My blog’s reception on the web has been positive thus far, and I am exceedingly grateful for that. However, the amount of personal satisfaction I get from this pursuit greatly outweighs any outside praise I could receive. If you need a platform for voicing your passion, create it. If you’re writing about what you love, you’re certain to be a success. 

Check out Alena's blog!

Monday, January 28, 2013

Katelyn Allers on exoplanets and contributing to the encyclopedia of the universe

Katelyn Allers
Assistant Professor of Physics & Astronomy

What writing project(s) are you working on right now?
Right now I have two manuscripts in the works.  The first is the write-up of the design analysis and first results for a custom filter (similar to a camera filter) that I designed a few years ago.  The filter is designed to easily identify very low-mass stars and planets outside of our solar system (exoplanets).  The second manuscript is based largely on the work of Joe Lyons, a UMass-Amherst student who participated in Bucknell's NSF Research Experience for Undergraduates (REU) in the Physics and Astronomy Department.  This paper is about determining if a planet or very low-mass star is young.  And by "young" we mean about 10 million years old!

What do you love about it?
Both of these papers are exploring directly-imaged exoplanets, which make up a new and exciting field in astronomy.  The first directly imaged exoplanets were discovered in 2008, and it seems like every new study reveals something unexpected about their nature.

What about it (if anything) is driving you nuts?
As is common in the field of astronomy, our work builds on previous studies.
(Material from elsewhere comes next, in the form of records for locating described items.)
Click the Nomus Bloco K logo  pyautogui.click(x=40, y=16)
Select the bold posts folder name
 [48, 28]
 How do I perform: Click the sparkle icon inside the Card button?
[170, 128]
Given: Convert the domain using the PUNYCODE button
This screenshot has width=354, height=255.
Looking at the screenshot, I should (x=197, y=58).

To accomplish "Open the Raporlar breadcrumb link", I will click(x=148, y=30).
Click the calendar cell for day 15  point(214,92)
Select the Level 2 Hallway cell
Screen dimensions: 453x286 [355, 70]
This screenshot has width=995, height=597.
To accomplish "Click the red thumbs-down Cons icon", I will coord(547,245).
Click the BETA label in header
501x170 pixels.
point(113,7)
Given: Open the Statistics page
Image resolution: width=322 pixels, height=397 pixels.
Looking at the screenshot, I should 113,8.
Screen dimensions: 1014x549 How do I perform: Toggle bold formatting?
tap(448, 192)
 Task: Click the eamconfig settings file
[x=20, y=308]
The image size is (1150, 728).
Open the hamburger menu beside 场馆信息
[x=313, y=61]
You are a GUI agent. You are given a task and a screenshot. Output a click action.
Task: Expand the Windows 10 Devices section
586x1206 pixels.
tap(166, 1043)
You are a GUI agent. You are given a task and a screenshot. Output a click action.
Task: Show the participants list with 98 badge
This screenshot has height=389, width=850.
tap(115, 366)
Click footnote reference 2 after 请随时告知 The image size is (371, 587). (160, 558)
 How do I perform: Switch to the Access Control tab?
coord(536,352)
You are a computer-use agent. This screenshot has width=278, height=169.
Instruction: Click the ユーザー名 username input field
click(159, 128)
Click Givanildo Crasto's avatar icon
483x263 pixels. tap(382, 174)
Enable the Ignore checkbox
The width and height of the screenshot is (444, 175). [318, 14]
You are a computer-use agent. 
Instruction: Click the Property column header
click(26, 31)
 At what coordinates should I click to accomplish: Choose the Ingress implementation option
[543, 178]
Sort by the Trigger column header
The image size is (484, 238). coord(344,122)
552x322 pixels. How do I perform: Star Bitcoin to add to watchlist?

This can be somewhat aggravating, if the previous studies have been presented at a conference, but not published in a refereed journal.  Even worse is when the refereed journal article comes out and has very different results than the conference paper we were working from.

How would you describe your writing process?
I try to write a paper in plots.  I come up with the scientific plots that will best tell the story I'm going for and then craft the written manuscript around those plots.

What kind of feedback on your writing do you find most helpful?
Feedback from people in my field who are likely to use my results is the most useful (i.e. from my audience).  For example, I will try to solicit feedback on my filter design paper from scientists who might use my analysis to design their own filters. 

What would you like students to know about you as a writer?
One thing I think students should understand about scientific writing is how an individual's work is a piece of a much bigger puzzle.  My work builds on the work of other scientists and will, in turn, be built upon by future scientists.  I like to think that I'm helping write the encyclopedia of the universe!